HELENA – A University of Montana decision to create a new administrative position drew the ire Friday of the governor and a regent — both arguing such a move sends the wrong signals after the school just sought a tuition hike.

Gov. Brian Schweitzer called UM officials “tone deaf” for seeking to create the new post of associate vice president of student affairs — just after it successfully argued a tuition hike was needed to maintain quality in the classrooms.

“They didn’t need more researchers and they didn’t need more teachers. What they needed was another vice president? Really?” Schweitzer said.

UM President George Dennison told the Missoulian newspaper on Thursday that the post is necessary even as the university reduces the work hours of some employees, to save money. UM Dining Services recently trimmed the hours of some kitchen workers and middle managers.

The new associate vice president will work with the Office of Student Affairs, which includes Dining Services, Dennison said.

University officials did not return a phone call seeking comment Friday.

One member of the Board of Regents, which oversees the college system, was miffed at the news.

“It seems like the campuses favor administration over putting dollars in the classroom,” said Regent Todd Buchanan of Billings.

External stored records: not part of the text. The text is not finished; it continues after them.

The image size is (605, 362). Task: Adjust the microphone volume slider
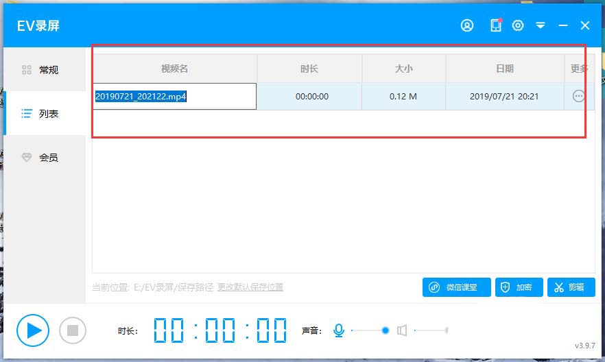click(385, 330)
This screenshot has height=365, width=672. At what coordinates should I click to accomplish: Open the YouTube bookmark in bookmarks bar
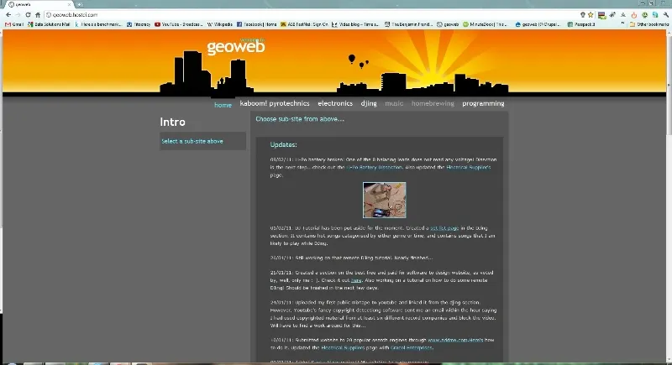pyautogui.click(x=178, y=25)
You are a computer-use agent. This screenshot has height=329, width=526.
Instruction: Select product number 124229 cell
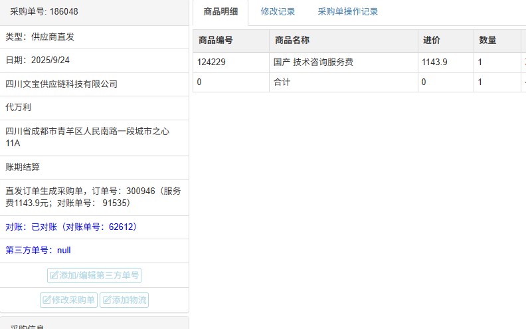213,62
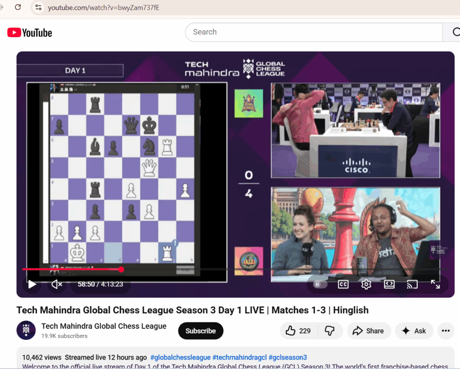Unmute the video volume
This screenshot has width=460, height=369.
pyautogui.click(x=57, y=284)
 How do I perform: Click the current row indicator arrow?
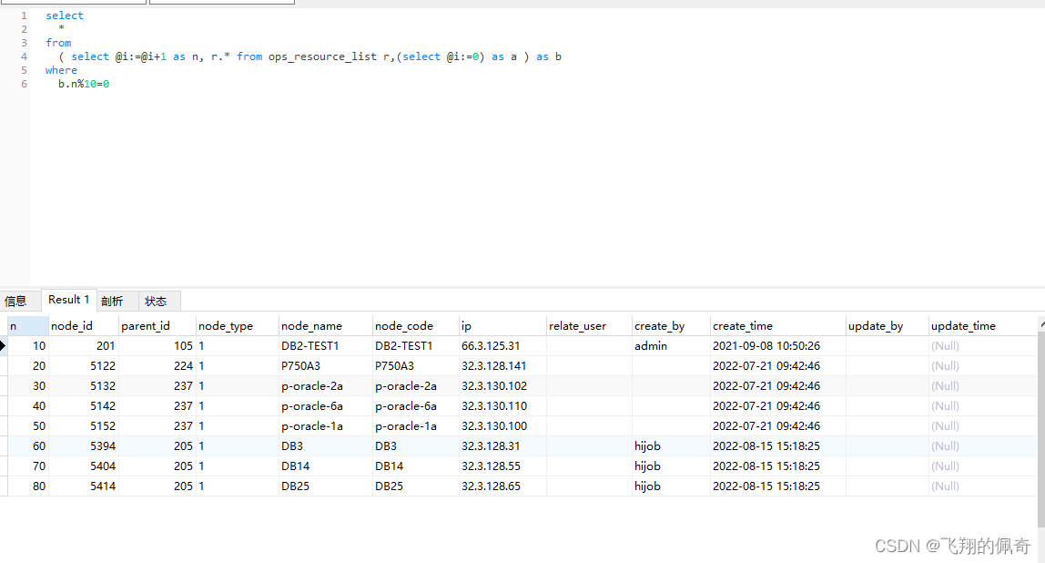4,346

Buchanan had unsuccessfully argued that the schools should make do with a tuition freeze. He was in the minority on regent votes that resulted in a tuition increase of 3 percent at the flagship schools and an increase in a number of fees charged students.

The schools, which in some instances sought even larger tuition increases, argued that the quality of education was the utmost priority and should not be sacrificed even in tough financial times.

“Looking back at the last couple of months, what’s the message from the University System? ‘Dear Student, we are going to raise your expenses, fire modestly paid frontline employees and create and fund new administrative positions’?” Buchanan said. “That is the wrong message, but unfortunately it is exactly what we are saying and reiterates the need to talk systemic reform.”

Schweitzer had advocated a tuition freeze like the one he sought and received for the previous two years.

But the schools argued funding from the state was inadequate to keep up with costs. The Board of Regents approved the increases over the past few weeks. The regents operate autonomously from the governor and have constitutional authority to make their own decisions over higher education budgets.

Schweitzer said Montanans are going to have a hard time understanding UM’s decision.

“It is about the dollars. But it is about the message,” Schweitzer said. “What are they saying? We are saying to every student’s parent that you have to pay more for your student to go here so we can hire another vice president?”